Diante das incertezas econômicas e sanitárias, a FecomercioSP, por meio dos conselhos Superior de Direito (CSD) e de Assuntos Tributários (CAT), apoia que o tema seja discutido após se ter uma maior dimensão sobre as consequências da crise vivenciada pela sociedade. Os projetos de Reforma Tributária que tramitam no Congresso foram elaborados em outro contexto, tendo ganhado contornos incertos diante da pandemia, que perdura por mais de um ano e exige atenção dos governantes. Segundo o CSD, da FecomercioSP, neste cenário, não há possibilidade de mensurar os impactos das crises e ter a certeza de que as atuais proposituras (PECs 45/2019 e 110/2019 e PLs 3.887/2020 e 2.337/2021) estejam sintonizadas com a conjuntura pós-pandemia.

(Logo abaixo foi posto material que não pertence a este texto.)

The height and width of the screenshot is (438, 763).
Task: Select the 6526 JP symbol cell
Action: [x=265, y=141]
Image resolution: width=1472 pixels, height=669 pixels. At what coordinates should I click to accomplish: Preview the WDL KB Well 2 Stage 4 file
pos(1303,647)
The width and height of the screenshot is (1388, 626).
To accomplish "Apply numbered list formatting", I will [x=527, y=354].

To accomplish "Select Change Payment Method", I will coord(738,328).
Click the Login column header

No início de abril, a FecomercioSP solicitou, por meio do CSD, ao presidente Jair Bolsonaro e aos presidentes da Câmara dos Deputados e do Senado, que não apreciem os projetos relacionados à Reforma Tributária no contexto atual. Agora, em julho, a Federação encaminhou ofício ao Poder Legislativo a fim de expor as preocupações do setor em relação ao PL 2.337/2021. A Entidade avalia que o atual cenário impõe a todos o dever de concentrar todos os esforços na superação da crise. E, acima de tudo, assumir uma atitude de prudência no que diz respeito às propostas de reformas que produzam impactos severos sobre preços, setores ou entes federativos.

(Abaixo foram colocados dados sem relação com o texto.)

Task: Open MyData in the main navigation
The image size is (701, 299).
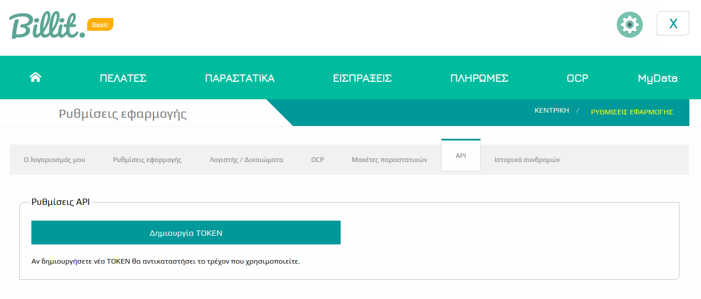Action: pos(657,78)
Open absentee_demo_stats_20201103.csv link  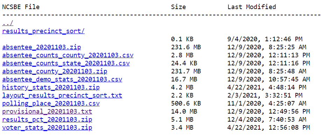[x=62, y=79]
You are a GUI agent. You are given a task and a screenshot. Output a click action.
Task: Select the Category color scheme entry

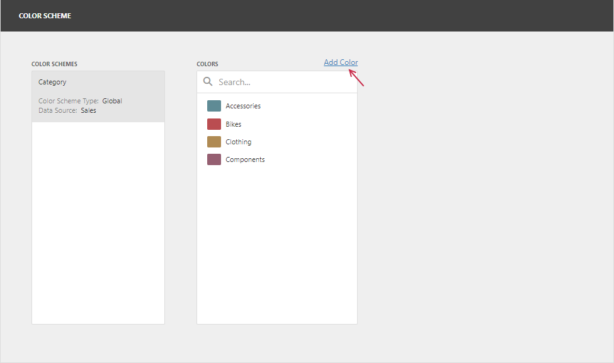click(98, 96)
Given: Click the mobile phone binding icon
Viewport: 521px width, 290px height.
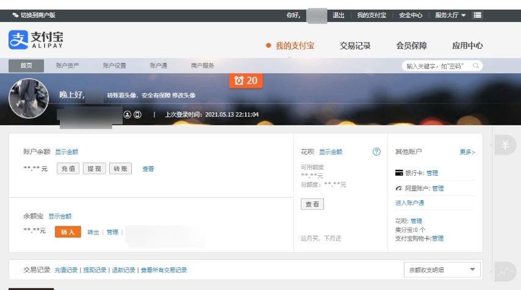Looking at the screenshot, I should tap(137, 114).
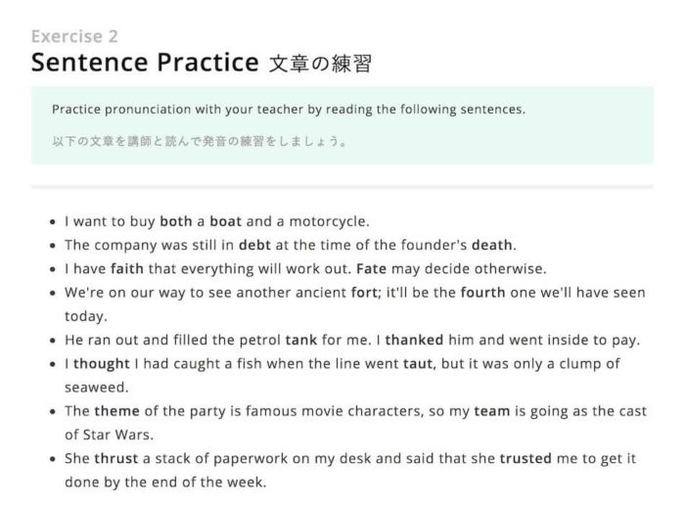The height and width of the screenshot is (509, 685).
Task: Click the bold word 'faith'
Action: coord(127,268)
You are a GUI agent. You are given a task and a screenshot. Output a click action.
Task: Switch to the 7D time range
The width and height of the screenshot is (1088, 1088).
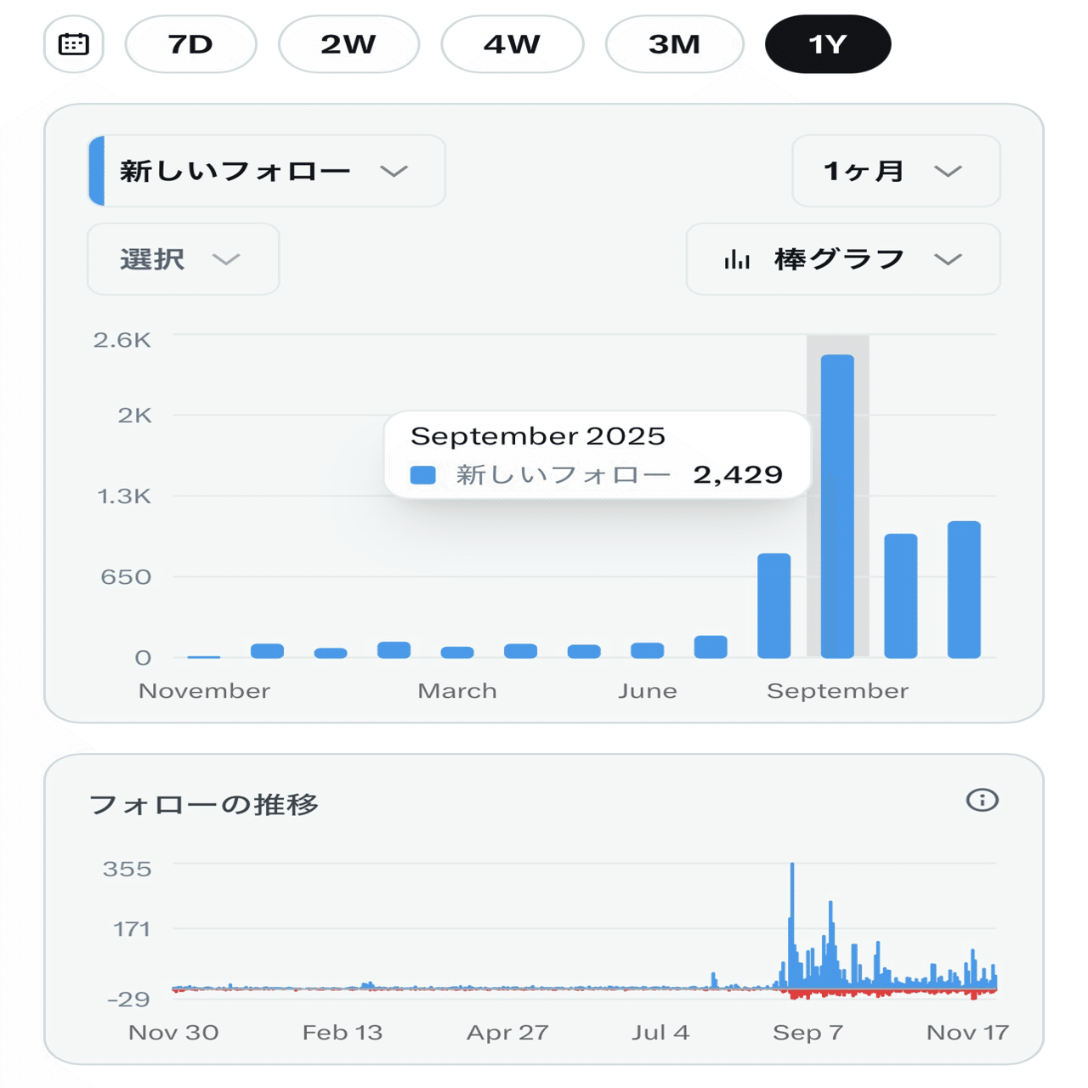tap(190, 43)
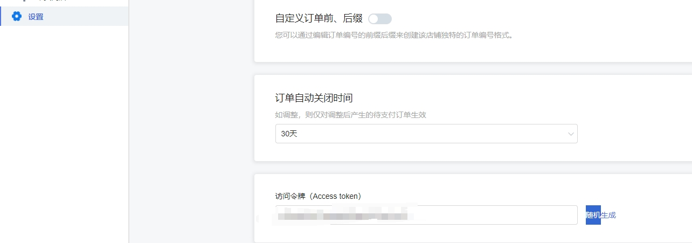Viewport: 692px width, 243px height.
Task: Click the blurred token value inside the field
Action: click(x=345, y=216)
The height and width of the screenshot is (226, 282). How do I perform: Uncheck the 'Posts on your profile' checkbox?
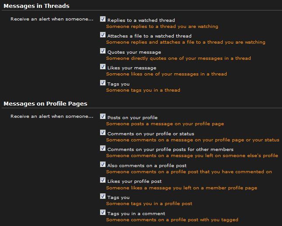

Para a Entidade, não é aconselhável priorizar a tramitação de quaisquer propostas de alteração do sistema tributário nacional vigente atualmente em discussão, em razão das evidentes incongruências contidas nos textos. Além da ausência de estimativas sobre os impactos nos preços e nos setores, que poderá acarretar aumento da carga tributária, principalmente para empresas do setor de serviços optantes pelo lucro presumido, há ainda outros problemas no texto, tais como a concentração de recursos financeiros na União Federal, em prejuízos a Estados e municípios, em evidente contramão ao pacto federativo; o aumento da complexidade para apuração dos tributos, ao invés da necessária simplificação; e a ausência do devido debate legislativo para construção destas propostas, pelas restrições impostas pelas medidas sanitárias decorrentes da pandemia.
No entanto, em vez de priorizar o combate dos prejuízos econômicos, impulsionando a reestruturação do sistema de saúde e a reconstrução da economia, o governo está adotando a estratégia de “fatiar” a Reforma Tributária para conseguir a aprovação dentro do período eleitoral.

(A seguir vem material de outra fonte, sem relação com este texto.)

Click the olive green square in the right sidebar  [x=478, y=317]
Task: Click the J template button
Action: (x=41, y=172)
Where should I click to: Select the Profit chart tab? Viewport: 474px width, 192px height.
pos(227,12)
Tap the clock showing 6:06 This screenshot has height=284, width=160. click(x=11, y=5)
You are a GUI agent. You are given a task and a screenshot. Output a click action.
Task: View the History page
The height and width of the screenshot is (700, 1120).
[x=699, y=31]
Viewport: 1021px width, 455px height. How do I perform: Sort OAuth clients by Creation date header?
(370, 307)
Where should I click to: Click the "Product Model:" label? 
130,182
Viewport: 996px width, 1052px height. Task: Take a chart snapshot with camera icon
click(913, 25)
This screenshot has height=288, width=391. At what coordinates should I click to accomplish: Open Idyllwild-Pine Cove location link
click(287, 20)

Na avaliação da FecomercioSP, governo e Congresso Nacional deveriam priorizar a aprovação de uma Reforma Administrativa ampla e sem exceções, que vise à redução do tamanho do Estado, e consequentemente, dos tributos. A sociedade brasileira, sublinha a Entidade, já arca com uma das maiores cargas tributárias mundiais, em relação à sua renda per capita, estando em patamar próximo à média dos países da Organização para a Cooperação e Desenvolvimento Econômico (OCDE). Caso o Brasil integrasse o rol de membros da organização (composto por 33 países), estaria ocupando o 14º lugar no ranking geral das nações com o maior porcentual de carga tributária (34,5%, segundo dados do Instituto Brasileiro de Planejamento Tributário – IBPT). Além disso, o histórico recente tem nos mostrado que o aumento dos tributos acaba se transformando em elevação dos gastos públicos no período seguinte – e um Estado cada vez mais inchado.
A FecomercioSP defende que, em vez de instituir uma Reforma Tributária, o governo faça uma revisão considerável dos gastos públicos. Para o presente momento, sugere a adoção de medidas alternativas que possam promover a simplificação e a desburocratização das obrigações acessórias, além da consequente melhoria do ambiente de negócios.